## [WHAT THIS TASK INVOLVES]
Can you format every line of the data below as a JSON list of strings, with one string per line and blank lines skipped?

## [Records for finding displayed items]
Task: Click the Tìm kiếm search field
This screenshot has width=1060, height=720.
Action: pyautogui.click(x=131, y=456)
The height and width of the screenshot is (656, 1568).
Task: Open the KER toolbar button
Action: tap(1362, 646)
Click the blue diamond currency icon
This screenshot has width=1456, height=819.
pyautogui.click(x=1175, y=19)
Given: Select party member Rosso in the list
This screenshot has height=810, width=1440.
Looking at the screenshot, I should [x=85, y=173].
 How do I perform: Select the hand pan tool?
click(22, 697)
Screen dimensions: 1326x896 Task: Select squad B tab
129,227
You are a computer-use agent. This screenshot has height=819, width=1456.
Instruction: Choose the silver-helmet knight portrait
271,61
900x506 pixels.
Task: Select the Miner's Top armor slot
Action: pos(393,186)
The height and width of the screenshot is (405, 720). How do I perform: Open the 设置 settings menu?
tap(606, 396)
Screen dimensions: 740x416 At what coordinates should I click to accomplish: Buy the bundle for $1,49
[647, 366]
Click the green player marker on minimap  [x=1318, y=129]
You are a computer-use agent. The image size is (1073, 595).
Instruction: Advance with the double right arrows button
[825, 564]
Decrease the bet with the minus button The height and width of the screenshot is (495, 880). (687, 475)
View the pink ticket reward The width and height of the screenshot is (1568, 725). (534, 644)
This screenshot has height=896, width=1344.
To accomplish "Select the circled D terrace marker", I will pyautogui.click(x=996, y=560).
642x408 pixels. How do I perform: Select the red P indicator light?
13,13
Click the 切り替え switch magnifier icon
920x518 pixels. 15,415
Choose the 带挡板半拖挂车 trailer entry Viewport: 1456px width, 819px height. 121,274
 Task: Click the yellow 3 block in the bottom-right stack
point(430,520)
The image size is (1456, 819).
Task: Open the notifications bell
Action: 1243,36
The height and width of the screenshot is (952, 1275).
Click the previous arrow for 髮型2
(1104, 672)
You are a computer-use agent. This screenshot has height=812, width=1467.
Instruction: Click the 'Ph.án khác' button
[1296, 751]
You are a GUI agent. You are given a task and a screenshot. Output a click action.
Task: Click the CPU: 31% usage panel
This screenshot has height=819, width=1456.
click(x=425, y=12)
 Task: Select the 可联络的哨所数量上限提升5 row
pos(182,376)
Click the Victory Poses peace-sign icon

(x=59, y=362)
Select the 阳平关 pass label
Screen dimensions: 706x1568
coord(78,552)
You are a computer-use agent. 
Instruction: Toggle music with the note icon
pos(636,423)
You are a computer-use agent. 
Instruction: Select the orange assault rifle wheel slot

## [RESPONSE TO THIS TASK]
[
  "Task: Click the Tìm kiếm search field",
  "This screenshot has width=1060, height=720.",
  "Action: pyautogui.click(x=131, y=456)",
  "The height and width of the screenshot is (656, 1568).",
  "Task: Open the KER toolbar button",
  "Action: tap(1362, 646)",
  "Click the blue diamond currency icon",
  "This screenshot has width=1456, height=819.",
  "pyautogui.click(x=1175, y=19)",
  "Given: Select party member Rosso in the list",
  "This screenshot has height=810, width=1440.",
  "Looking at the screenshot, I should [x=85, y=173].",
  " How do I perform: Select the hand pan tool?",
  "click(22, 697)",
  "Screen dimensions: 1326x896 Task: Select squad B tab",
  "129,227",
  "You are a computer-use agent. This screenshot has height=819, width=1456.",
  "Instruction: Choose the silver-helmet knight portrait",
  "271,61",
  "900x506 pixels.",
  "Task: Select the Miner's Top armor slot",
  "Action: pos(393,186)",
  "The height and width of the screenshot is (405, 720). How do I perform: Open the 设置 settings menu?",
  "tap(606, 396)",
  "Screen dimensions: 740x416 At what coordinates should I click to accomplish: Buy the bundle for $1,49",
  "[647, 366]",
  "Click the green player marker on minimap  [x=1318, y=129]",
  "You are a computer-use agent. The image size is (1073, 595).",
  "Instruction: Advance with the double right arrows button",
  "[825, 564]",
  "Decrease the bet with the minus button The height and width of the screenshot is (495, 880). (687, 475)",
  "View the pink ticket reward The width and height of the screenshot is (1568, 725). (534, 644)",
  "This screenshot has height=896, width=1344.",
  "To accomplish \"Select the circled D terrace marker\", I will pyautogui.click(x=996, y=560).",
  "642x408 pixels. How do I perform: Select the red P indicator light?",
  "13,13",
  "Click the 切り替え switch magnifier icon",
  "920x518 pixels. 15,415",
  "Choose the 带挡板半拖挂车 trailer entry Viewport: 1456px width, 819px height. 121,274",
  " Task: Click the yellow 3 block in the bottom-right stack",
  "point(430,520)",
  "The image size is (1456, 819).",
  "Task: Open the notifications bell",
  "Action: 1243,36",
  "The height and width of the screenshot is (952, 1275).",
  "Click the previous arrow for 髮型2",
  "(1104, 672)",
  "You are a computer-use agent. This screenshot has height=812, width=1467.",
  "Instruction: Click the 'Ph.án khác' button",
  "[1296, 751]",
  "You are a GUI agent. You are given a task and a screenshot. Output a click action.",
  "Task: Click the CPU: 31% usage panel",
  "This screenshot has height=819, width=1456.",
  "click(x=425, y=12)",
  " Task: Select the 可联络的哨所数量上限提升5 row",
  "pos(182,376)",
  "Click the Victory Poses peace-sign icon",
  "(x=59, y=362)",
  "Select the 阳平关 pass label",
  "Screen dimensions: 706x1568",
  "coord(78,552)",
  "You are a computer-use agent. ",
  "Instruction: Toggle music with the note icon",
  "pos(636,423)",
  "You are a computer-use agent. ",
  "Instruction: Select the orange assault rifle wheel slot"
]